Discussion/Conclusion
Implementation of an interruptive alert through a tailored prescription strategy increased the proportion of optimal antibiotic therapy by 23% in ambulatory encounters for acute bacterial sinusitis. In addition, the median (IQR) duration of therapy significantly decreased, aligning more closely with institutional guideline recommendations. These improvements demonstrate that enhanced EHR tools can positively impact outpatient antibiotic use where most prescribing occurs.
While the present study demonstrated a significant increase in optimal antibiotic use for acute sinusitis, the fact remains that most acute sinusitis diagnoses are misdiagnosed and do not require antibiotic treatment. Reference Hornung, Ganti, Lunos and Tyler3,Reference Rosenfeld, Piccirillo and Chandrasekhar6 This study did not evaluate if antibiotics were indicated due to prolonged or worsening symptoms, however, the interruptive alert was designed to mitigate antibiotic-related harms by encouraging selection of both the optimal drug and duration. The diagnosis of acute sinusitis is challenging, as ambulatory providers often rely on nonspecific symptoms alone to guide antibiotic treatment without radiographic imaging. Reference Rosenfeld, Piccirillo and Chandrasekhar6 Patients with suspected recurrent or chronic sinusitis should be evaluated by an otolaryngologist, who will perform nasal endoscopy to assess for sinusitis or other sinonasal condition. Of note, one regional study found that half of patients referred for evaluation did not ultimately meet criteria for sinusitis. Reference Hornung, Ganti, Lunos and Tyler3
Study limitations also warrant discussion. Alert fatigue may occur as interruptive EHR alerts may be disregarded when encountered too frequently and could have limited alert impact. Reference Chaparro, Beus and Dziorny7 Additionally, this study did not account for any potential confounders that may influence prescribing practices, including patient specific characteristics or seasonality. The observed reduction in interruptive alert activations over time may reflect seasonal declines in sinusitis visits or improved prescribing practices, with fewer prescriptions requiring intervention.
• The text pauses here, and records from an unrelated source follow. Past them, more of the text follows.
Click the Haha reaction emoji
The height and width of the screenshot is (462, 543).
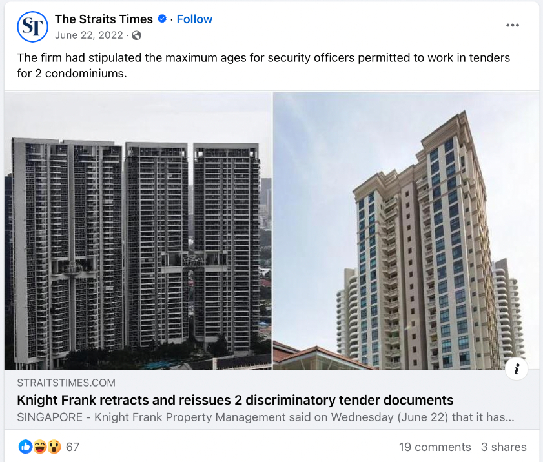click(40, 447)
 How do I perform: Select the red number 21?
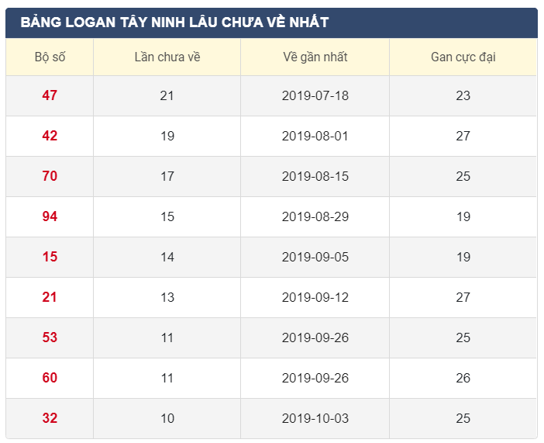[50, 297]
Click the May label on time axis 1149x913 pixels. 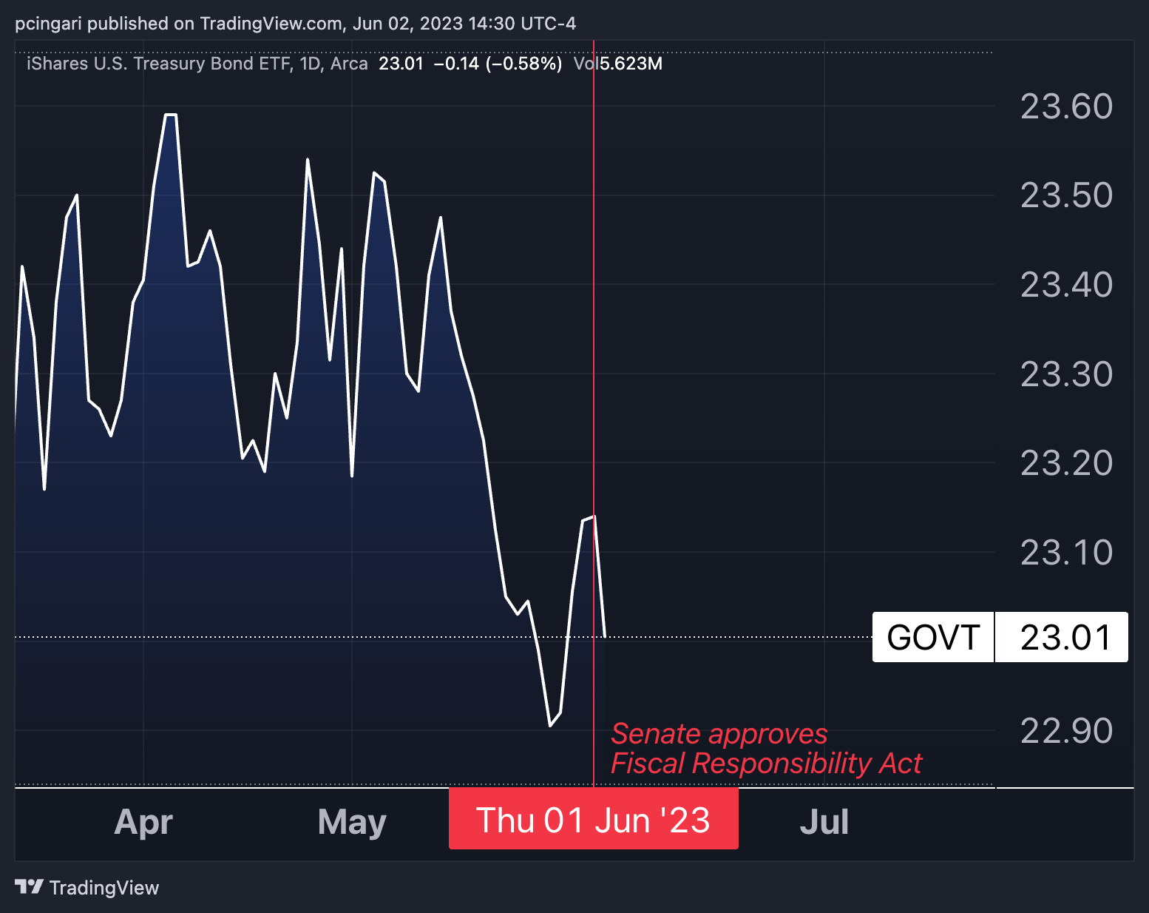click(x=352, y=822)
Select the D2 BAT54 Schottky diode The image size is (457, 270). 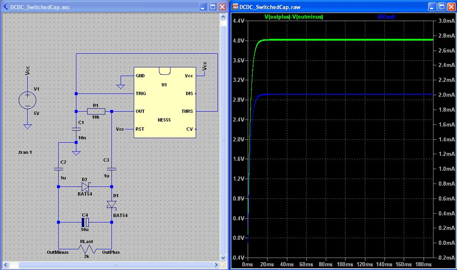(85, 187)
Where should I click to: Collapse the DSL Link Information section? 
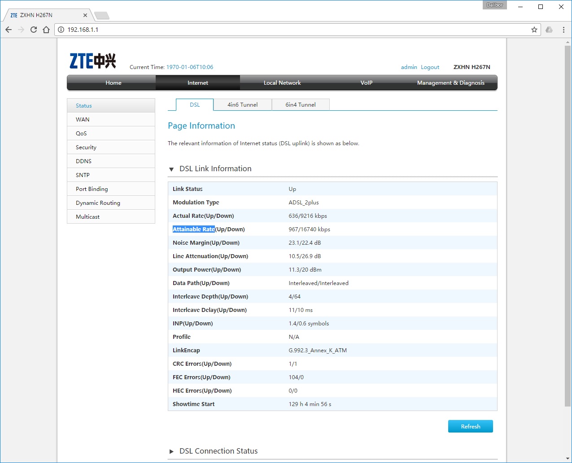[171, 169]
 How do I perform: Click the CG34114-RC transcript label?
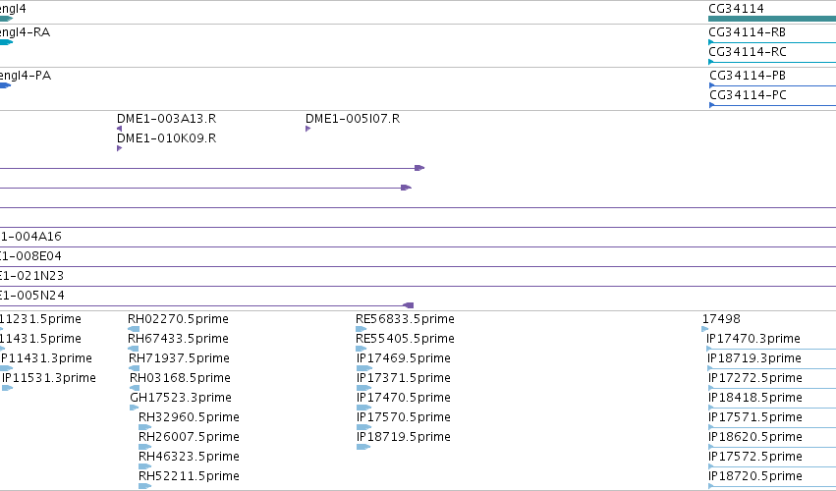coord(748,52)
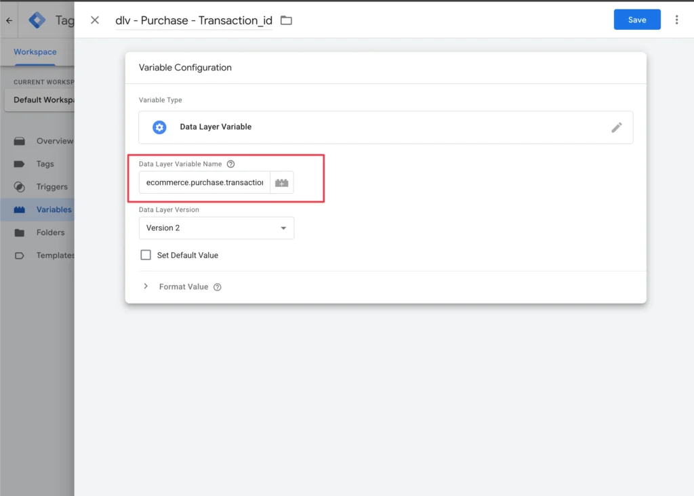Edit the variable title dlv - Purchase - Transaction_id
The image size is (694, 496).
[194, 20]
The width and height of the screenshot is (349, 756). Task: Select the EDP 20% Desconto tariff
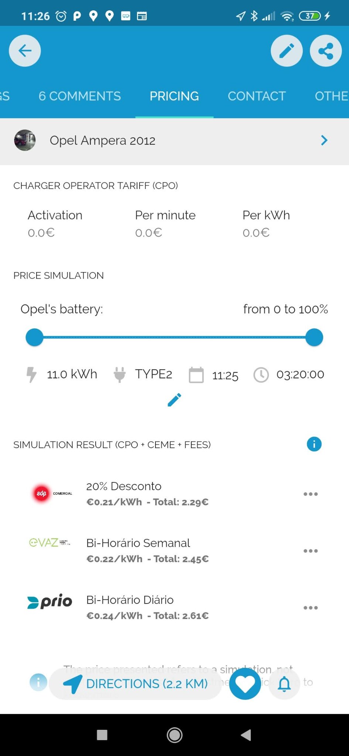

The study findings support the effectiveness of leveraging EHR tools to improve sinusitis care, and specifically to optimize antibiotic prescriptions. Future studies should further enhance EHR available features in sinusitis diagnoses, including an interruptive alert for recurrent acute and chronic sinusitis to promote early referrals to otolaryngologists for evaluation. Additionally, given the brief time required for interruptive alert acknowledgement, future evaluations should assess the potential time savings for providers achieved through streamlined adherence to evidence-based care and integrated antibiotic prescribing workflows. This study supports the use of interruptive alerts to provide real-time decision support across outpatient settings and represents a scalable strategy for health systems to optimize antibiotic use and advance stewardship.
Acknowledgements
We acknowledge Christen J. Arena, PharmD, MLS (ASCP), MPH for her contributions to the success of this project.
Funding statement
None.
Disclosures
All authors report no relevant conflicts of interest.